In addition to understanding what to look for when choosing a health insurance plan, it is important to understand the difference between the types of health insurance in order to choose a plan that directly meets your individual needs.
Some health insurance plans allow you to choose your physicians but have a higher premium cost, while other health insurance plans have a network of physicians rather than allowing the individual to choose and these plans tend to have lower premiums. In addition there are several different options for health insurance plans for those individuals that are self-employed, as well as those that are eligible for state funded health insurance such as Medicare or Medicaid.
Understanding each plan and how each works will allow the employee to ensure they are getting the most out of their coverage, and that their coverage will work for them in their time of need.
There are two major health insurance plans that are often available as options to employees that work for large companies. One of these health insurance plans is known as an HMO, a Health Maintenance organization. The other type of health insurance is known as a PPO, which is defined as a Preferred Provider Organization.
An HMO works in the following way: An HMO is focused on preventative medicine, and one’s total health. So an HMO is based upon a network of doctors that oversee your health needs, with a primary care physician being in charge of your overall health. If you were to get sick, your primary care physician would be the first person that you would see. He who would then refer you to a specialist. Otherwise your HMO health insurance might not cover a visit to a specialist.
However, the primary care physician you see can range from a family practice physician, to a gynecologist, to an internist. When one chooses an HMO, the first step is to choose a primary care physician. It is important before choosing the physician, to have a good understanding of the network of doctors that that physician works with to ensure that the HMO network can cover all necessary health needs.
In addition there are emergency situations that may or may not be covered by the HMO. Hospitals also fall into a network for HMO’s. Therefore if there is an emergency and an individual is taken to a hospital that is outside of their HMO health insurance network, there is usually a time period of 24-48 hours where the health insurance company must be contacted in order to receive what is known as a pre-certification ( a confirmation from insurance).This states that the insurance will be willing to cover the visit. In non-emergency hospital visits, a precertification is also necessary if the hospital is out of the HMO health insurance network.
A PPO on the other hand works in the following way: In a PPO unlike in an HMO, there is no primary care physician that oversees to overall health of the patient. Due to this, the patient is able to see whatever specialist that they choose. However, because there is no overseeing physician, they will often need paperwork to bring to the specialists. So it is the job of the individual to find out what kind of paperwork is necessary.

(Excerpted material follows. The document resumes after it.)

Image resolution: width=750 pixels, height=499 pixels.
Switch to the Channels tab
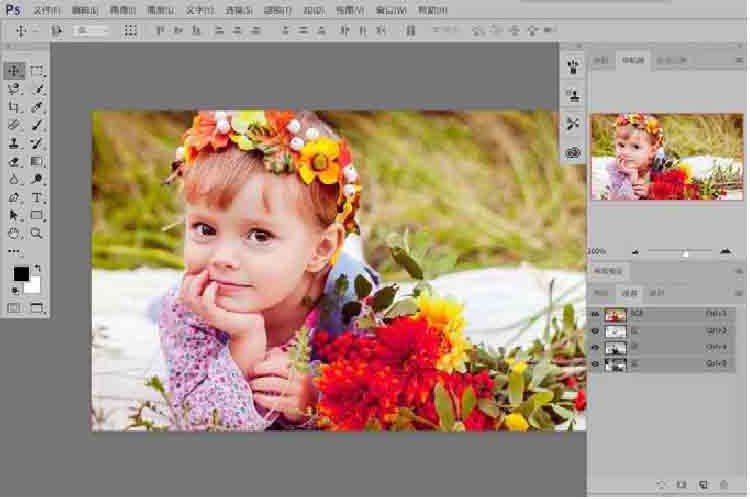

In addition, although a PPO had similar benefits to an HMO, it has more flexibility. This allows PPO health insurance companies to charge higher premiums. However if individuals choose a doctor that is already in an HMO network they may pay a lesser premium.
Both types of health insurance, HMO's and PPO's are capable of covering the well-being of an individual or family, it simply depends on how much flexibility is needed in choosing physicians and specialists, and what the health insurance budget is for each individual or family.
It is important that even after choosing a type of plan that is right that one shops around to ensure that the plan they chose will cover all aspects of their individual well being.